Drought portal - Knowledge resources on integrated drought management

Input data

Crop data

The d-iap assesses the drought impacts on various crops which have been calibrated and included in the AquaCrop database, such as barley, cassava, cotton, dry bean, maize, paddy rice, potato, quinoa, sorghum, soybean, sugar beet, sugarcane, sunflower, teff, tomato, and wheat. The initial step involved the spatial allocation of these crops globally, based on “area harvested” data from the year 2000 at the national level, using the FAOSTAT statistical database. Although a generic cultivar was considered for each crop, some crop parameters adjustments were made among different cultivable zones, taking into account information on local cultivar types and management practices. Specifically, the following parameters were adjusted for each area based on expert knowledge and global bibliographic research: reference harvest index (HIo), plant density, and maximum canopy cover (CCx) associated with the plant density (Raes et al., 2023). Thus, a global crop database was generated for d-iap, incorporating these parameters at national level, and at subnational levels where applicable.

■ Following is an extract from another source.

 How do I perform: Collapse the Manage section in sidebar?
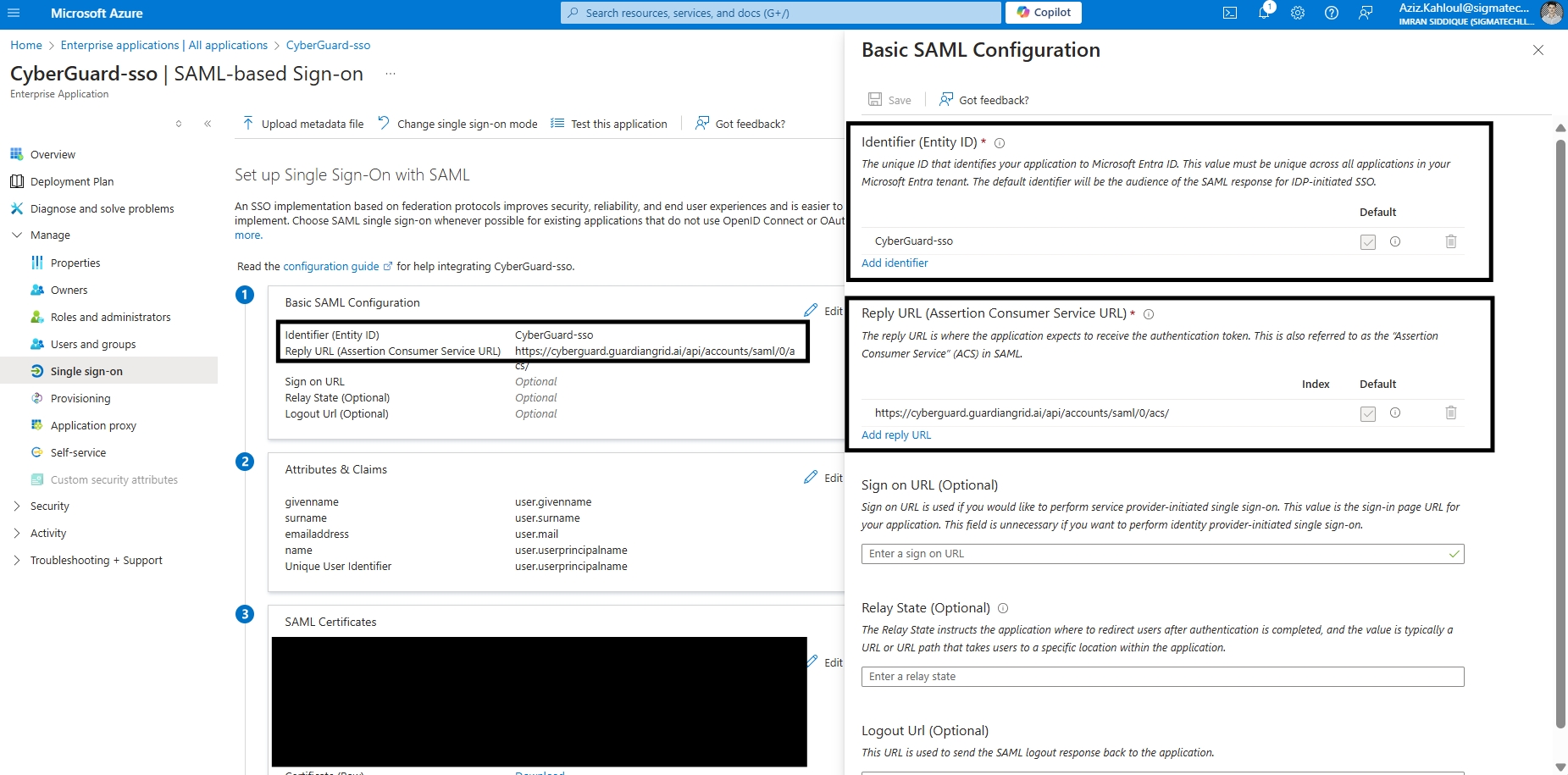click(x=17, y=235)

A key variable for conducting AquaCrop simulations is the sowing date, which varies annually and is primarily determined by precipitation patterns. Therefore, it was decided to determine it dynamically based on the occurrence of precipitation. Defining a potential sowing window was crucial for this process. Currently, various databases provide information on sowing and harvesting windows, but they have limitations due to the significant temporal and spatial variability of crop calendars. The FAO offers a valuable tool called the Crop Calendar, but it is primarily limited to agricultural areas in developing countries of Africa and Asia. To address this, the FAO Crop Calendar database was supplemented with other sowing date calendars.

One such database is from the University of Wisconsin-Madison (USA), which digitizes and georeferences existing observations of crop planting and harvesting dates. This database provides gridded maps of planting dates for 19 crops at two different resolutions (5 minutes and 0.5 degrees) and in two formats (netCDF and ArcINFO ASCII). Additionally, the database was enhanced with data from the Global Information and Early Warning System on Food and Agriculture (FAO-GIEWS), several sources from the United States Department of Agriculture (USDA, including, USDA crop production maps), scientific publications, and expert knowledge from the development team in various cropping regions. While most data were specified at the national level, subnational data were included for large countries. This regionalization effort extended to 35 countries (20% of total countries), such as Australia, Brazil, Canada, DR Congo, China, Ghana, or India.

Additionally, in regions where a crop is grown more than once per year, different growing seasons with distinct planting windows have been introduced for that crop. The start and end dates of the sowing period were integrated into the crop database (3053 entries). Each country's ISO code (ISO 3166-1 alpha-2) was incorporated to facilitate efficient data processing. For countries with regional or subnational information, ISO codes were included at a lower level (ISO 3166-2), associating crop values with specific states, regions, provinces, or districts as per available data. Integration of geographical coordinates from the simulation grid with ISO codes was achieved using the Nominatim API through a Python script, linking each cell's geographical coordinates with its corresponding country or region. This approach ensured that the simulation grid and crop database are geospatially linked.